Notice that I don’t say shale gas. Shale gas is natural gas, “shale gas” is simply a new technique for accessing it. Looking back, a key mistake of the gas industry has been to lose control of the language. No wonder we then got so bad at the narrative itself. Describing recent developments in onshore natural gas as “unconventional” may be correct geologically but confusing in a narrative sense.  As unconventional becomes the dominant form of production, especially onshore Europe, using “unconventional” becomes increasingly pointless. “Unconventional“ signifies risks and fear to a public who have already lost faith in scientists, bankers, politicians, journalists, priests  - and it often appears, themselves.

“Shale” gas is again more technical information than most people need, but we completely lost control over the f word. It’s not possible to change that and start using the other f word  -fissuring- but we can make discussions more informed and polite - on both sides.

A good place to begin is to promote the benefits of the product while we reassure about the process of producing it.  We’ve spent too much time talking about “unconventional” “shale” gas produced by “fracking” as a problem, not a benefit.

Promoting a product properly will make the blessings and virtues of it more evident so we can balance risks properly.

 Three places we can start are address some key misunderstandings: 

  1. Painting natural gas as simply another fossil fuel is making the perfect the enemy of the good. The best car in the world may be a Bentley or a Ferrari. That doesn’t mean the rest of us take the bus. This is not either/or. It’s both forms of energy acting in concert with each other.  Natural gas is not perfect. But it’s not perfectly evil either.
  2. Similarly, there are commonly held views, urban myths if you will, that Wind, Wave and Solar technologies are either possible today or are waiting around the corner. In this narrative, WWS is being disadvantaged by a campaign of the oil and gas industry to defeat them by suddenly removing the supply and security concerns that underpinned their development. Both sides need to get real. Renewable energy isn't a plot.  But the laws of physics point out that much needs to be done
  3. Much of the debate ignores the reality that electricity generation is only a third of gas use.  I've seen no credible plans to replace gas use in the heat sector.  Similarly, making natural gas disappear makes the chemical industry, and modern life, disappear too.

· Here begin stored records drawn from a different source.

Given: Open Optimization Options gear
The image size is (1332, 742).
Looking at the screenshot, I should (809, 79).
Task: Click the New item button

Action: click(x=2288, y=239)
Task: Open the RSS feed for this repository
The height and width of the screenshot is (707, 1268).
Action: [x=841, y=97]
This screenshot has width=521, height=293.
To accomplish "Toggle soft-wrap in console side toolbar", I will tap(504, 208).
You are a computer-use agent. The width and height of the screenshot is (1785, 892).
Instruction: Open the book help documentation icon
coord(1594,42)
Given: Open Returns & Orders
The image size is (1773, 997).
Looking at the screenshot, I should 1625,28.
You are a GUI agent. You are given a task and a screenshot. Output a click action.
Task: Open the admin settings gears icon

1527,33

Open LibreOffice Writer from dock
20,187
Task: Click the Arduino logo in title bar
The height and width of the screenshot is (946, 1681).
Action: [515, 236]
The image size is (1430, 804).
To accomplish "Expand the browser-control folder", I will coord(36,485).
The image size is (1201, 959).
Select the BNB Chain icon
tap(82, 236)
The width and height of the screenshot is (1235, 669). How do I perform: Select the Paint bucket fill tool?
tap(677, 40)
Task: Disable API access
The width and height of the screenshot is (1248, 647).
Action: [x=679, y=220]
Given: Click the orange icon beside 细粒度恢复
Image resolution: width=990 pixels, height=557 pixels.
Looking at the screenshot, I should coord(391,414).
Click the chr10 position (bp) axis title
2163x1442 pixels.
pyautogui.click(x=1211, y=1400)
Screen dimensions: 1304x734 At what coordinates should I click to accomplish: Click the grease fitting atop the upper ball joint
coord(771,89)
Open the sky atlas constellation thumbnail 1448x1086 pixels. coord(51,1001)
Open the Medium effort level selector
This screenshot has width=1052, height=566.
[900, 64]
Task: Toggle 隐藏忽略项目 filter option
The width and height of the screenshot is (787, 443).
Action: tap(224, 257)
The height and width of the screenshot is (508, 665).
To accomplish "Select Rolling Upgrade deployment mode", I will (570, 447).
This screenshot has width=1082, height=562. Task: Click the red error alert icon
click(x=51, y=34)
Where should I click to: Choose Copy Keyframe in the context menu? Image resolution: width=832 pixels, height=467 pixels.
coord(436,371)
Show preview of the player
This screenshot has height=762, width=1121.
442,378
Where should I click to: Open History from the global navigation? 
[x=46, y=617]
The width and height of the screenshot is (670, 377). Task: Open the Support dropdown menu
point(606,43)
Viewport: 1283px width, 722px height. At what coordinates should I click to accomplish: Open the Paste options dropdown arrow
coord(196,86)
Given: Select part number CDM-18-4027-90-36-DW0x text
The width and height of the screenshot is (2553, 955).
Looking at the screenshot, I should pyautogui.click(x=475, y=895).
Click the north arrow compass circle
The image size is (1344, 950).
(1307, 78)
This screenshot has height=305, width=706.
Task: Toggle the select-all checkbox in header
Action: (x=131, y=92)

The current debate is polarized, but the middle is there to play for. The right often doubts climate change and sees shale gas as not only an energy solution, but also providing vindication for unconnected political agendas, which whether you share them or not, don’t appear to have won too many elections lately.  The Green Tea Party live in a similar echo-chamber that often brooks no debate over energy policy, has their own agendas and achieve similar levels of recent electoral success.  At least 80% are in the middle and don’t trust anyone. They are the pragmatists who are yet to be convinced, often because they need to have some reality injected into the debate.

There will be other disagreements and misunderstanding. Because simply put, a perfectly risk free environment does not exist. We can only do our best. This means the owners of the resource and the guardians of the environment. That’s all of us.